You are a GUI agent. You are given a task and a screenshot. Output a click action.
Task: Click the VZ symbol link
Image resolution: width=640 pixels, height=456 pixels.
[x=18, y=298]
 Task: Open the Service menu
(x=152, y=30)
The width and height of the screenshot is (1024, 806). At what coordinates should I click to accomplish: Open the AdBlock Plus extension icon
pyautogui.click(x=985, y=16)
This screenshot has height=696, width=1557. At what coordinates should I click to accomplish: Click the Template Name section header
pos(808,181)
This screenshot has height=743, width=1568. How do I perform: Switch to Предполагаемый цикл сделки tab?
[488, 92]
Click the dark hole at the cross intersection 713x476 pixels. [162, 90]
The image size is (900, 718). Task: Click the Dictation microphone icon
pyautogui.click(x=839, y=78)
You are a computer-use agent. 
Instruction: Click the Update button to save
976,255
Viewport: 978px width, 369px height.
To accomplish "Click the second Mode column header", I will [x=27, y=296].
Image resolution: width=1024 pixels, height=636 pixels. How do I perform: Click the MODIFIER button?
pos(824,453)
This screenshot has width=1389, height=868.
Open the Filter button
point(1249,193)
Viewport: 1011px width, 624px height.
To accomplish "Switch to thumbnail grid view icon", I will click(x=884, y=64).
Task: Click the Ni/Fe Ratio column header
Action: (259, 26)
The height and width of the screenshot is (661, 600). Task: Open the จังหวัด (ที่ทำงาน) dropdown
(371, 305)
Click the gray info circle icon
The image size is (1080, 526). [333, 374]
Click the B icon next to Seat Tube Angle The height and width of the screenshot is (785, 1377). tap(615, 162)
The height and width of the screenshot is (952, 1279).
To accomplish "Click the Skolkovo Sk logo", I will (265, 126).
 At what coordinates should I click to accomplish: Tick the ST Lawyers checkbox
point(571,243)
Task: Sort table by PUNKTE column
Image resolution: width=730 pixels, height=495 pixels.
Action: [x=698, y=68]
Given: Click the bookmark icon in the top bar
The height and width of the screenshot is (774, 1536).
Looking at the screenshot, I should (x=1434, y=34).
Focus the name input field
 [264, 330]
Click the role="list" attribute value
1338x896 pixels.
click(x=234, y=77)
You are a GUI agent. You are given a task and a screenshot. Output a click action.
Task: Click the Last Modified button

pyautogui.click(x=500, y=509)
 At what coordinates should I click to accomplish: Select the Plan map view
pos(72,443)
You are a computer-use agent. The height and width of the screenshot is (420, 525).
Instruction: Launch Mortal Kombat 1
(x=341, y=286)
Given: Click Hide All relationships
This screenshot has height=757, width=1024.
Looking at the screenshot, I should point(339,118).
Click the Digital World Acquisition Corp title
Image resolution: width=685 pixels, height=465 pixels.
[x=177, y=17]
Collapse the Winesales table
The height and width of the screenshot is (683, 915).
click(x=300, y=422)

* EXERCISE DETAILS *
From the listing above, pick out each line where the word "computer" appears.

* OUTPUT FOR THIS EXERCISE *
You are a computer-use agent. 
You are a computer-use agent. The height and width of the screenshot is (420, 525).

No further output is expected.